While sophisticated information systems are essential for powering omnichannel supply chains, true agility also requires a deep understanding of the logistics environment. By blending the right technology, processes and expertise, businesses can:

  • Optimize each step of the supply chain journey. Rather than relying on information from carriers or vendors, establishing a centralized platform gives businesses real-time insight into each step of a shipment, from production to customer doorstep. By reviewing accurate historical averages on customer demand, production and shipping times, businesses can spot bottlenecks in their processes and opportunities for improvement. An exception-based system will also alert businesses immediately to delays, so they can adjust shipments on the fly.

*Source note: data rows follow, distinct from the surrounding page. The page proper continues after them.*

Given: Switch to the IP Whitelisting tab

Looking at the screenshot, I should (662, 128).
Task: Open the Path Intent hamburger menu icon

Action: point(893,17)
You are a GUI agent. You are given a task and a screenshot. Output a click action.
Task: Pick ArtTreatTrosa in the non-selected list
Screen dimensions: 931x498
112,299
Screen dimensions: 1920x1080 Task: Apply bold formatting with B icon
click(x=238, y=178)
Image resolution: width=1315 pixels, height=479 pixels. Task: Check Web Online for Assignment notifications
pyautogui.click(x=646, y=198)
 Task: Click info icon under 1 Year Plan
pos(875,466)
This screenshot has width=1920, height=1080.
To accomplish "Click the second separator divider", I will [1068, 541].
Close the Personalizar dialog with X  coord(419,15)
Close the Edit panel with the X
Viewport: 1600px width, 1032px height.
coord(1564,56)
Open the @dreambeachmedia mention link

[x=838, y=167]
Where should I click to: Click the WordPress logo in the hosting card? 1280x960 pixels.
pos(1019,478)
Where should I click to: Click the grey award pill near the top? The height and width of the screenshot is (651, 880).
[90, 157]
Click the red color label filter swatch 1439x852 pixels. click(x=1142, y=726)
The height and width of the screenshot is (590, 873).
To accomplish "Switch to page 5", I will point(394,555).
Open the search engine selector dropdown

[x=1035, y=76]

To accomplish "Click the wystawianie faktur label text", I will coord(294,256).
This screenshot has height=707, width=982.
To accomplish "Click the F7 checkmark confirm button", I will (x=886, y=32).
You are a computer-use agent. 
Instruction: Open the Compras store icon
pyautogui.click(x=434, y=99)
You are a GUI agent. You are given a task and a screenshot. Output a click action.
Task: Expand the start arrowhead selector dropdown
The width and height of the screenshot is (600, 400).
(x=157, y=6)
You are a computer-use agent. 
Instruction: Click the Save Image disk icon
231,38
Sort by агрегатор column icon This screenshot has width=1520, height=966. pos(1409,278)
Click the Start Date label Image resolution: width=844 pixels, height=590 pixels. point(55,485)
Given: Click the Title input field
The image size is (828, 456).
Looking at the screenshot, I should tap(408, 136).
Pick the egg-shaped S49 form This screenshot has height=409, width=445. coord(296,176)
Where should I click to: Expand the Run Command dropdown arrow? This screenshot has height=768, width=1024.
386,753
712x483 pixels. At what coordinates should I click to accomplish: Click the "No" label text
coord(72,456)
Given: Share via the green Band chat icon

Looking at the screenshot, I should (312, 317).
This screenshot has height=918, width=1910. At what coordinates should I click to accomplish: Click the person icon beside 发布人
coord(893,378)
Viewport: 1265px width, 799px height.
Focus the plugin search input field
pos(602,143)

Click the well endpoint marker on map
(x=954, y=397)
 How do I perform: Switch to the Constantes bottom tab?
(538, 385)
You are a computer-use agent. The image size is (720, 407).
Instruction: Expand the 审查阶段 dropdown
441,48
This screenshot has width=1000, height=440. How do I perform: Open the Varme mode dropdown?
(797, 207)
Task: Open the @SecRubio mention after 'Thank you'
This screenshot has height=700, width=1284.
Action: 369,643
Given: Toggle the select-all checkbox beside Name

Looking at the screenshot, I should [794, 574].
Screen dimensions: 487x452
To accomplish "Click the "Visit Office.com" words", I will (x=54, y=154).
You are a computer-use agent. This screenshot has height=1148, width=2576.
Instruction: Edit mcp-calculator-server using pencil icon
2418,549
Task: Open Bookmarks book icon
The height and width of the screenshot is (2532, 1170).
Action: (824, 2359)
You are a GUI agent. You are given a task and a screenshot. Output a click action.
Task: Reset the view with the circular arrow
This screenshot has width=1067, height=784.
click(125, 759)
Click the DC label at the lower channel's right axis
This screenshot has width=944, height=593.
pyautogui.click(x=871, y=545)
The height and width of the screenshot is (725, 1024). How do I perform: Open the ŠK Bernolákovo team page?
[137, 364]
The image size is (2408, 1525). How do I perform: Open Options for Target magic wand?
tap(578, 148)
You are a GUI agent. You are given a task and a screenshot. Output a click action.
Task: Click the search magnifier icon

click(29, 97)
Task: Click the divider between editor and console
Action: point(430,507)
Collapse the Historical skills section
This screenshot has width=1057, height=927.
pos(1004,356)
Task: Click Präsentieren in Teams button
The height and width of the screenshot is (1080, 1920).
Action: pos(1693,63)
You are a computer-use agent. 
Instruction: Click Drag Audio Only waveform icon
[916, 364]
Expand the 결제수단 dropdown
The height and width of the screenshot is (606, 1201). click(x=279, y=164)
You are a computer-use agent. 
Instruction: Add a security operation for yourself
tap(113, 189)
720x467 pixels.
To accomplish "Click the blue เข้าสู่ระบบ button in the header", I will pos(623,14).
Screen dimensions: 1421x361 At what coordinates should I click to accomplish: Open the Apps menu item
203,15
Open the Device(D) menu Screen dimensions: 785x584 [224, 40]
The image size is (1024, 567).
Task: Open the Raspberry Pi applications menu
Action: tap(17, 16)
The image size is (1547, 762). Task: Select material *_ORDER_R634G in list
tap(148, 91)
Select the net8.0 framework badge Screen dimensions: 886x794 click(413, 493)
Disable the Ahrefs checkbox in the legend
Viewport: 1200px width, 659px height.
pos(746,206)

  • Respond quickly to changing conditions. When a big customer needs an order right away, businesses need to be able to make decisions instantaneously, like changing the mode of transport. With a technology-enabled system, businesses can quickly see where they have goods available and the best way to route them. This is also where an experienced supply chain partner adds value. A seasoned provider can leverage its network to help find capacity, or recommend creative solutions to transport items quicker. While the solution may involve changing modes or carriers, being flexible can help businesses deliver on time and on budget.

Few businesses are immune from the pressures of an on-demand marketplace. By establishing agile systems and processes, businesses can stay informed and ahead of the curve in a fast-moving environment.